Task objective
Only the lines from the top of the data through the line with "サイトマップ (45, 2406)" should be repeated, each exactly as written.

- Opening Delimiter -

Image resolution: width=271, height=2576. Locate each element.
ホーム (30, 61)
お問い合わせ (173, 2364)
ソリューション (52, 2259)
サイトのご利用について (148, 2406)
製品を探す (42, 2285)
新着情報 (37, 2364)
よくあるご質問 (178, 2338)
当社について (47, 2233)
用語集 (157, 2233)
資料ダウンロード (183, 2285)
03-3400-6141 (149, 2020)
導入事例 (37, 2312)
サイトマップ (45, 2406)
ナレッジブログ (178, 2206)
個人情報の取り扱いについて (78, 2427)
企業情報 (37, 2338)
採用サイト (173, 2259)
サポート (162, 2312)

- Closing Delimiter -

Solution to the problem
Image resolution: width=271, height=2576. Locate each element.
ホーム (30, 61)
お問い合わせ (173, 2364)
ソリューション (52, 2259)
サイトのご利用について (148, 2406)
製品を探す (42, 2285)
新着情報 (37, 2364)
よくあるご質問 (178, 2338)
当社について (47, 2233)
用語集 (157, 2233)
資料ダウンロード (183, 2285)
03-3400-6141 (149, 2020)
導入事例 (37, 2312)
サイトマップ (45, 2406)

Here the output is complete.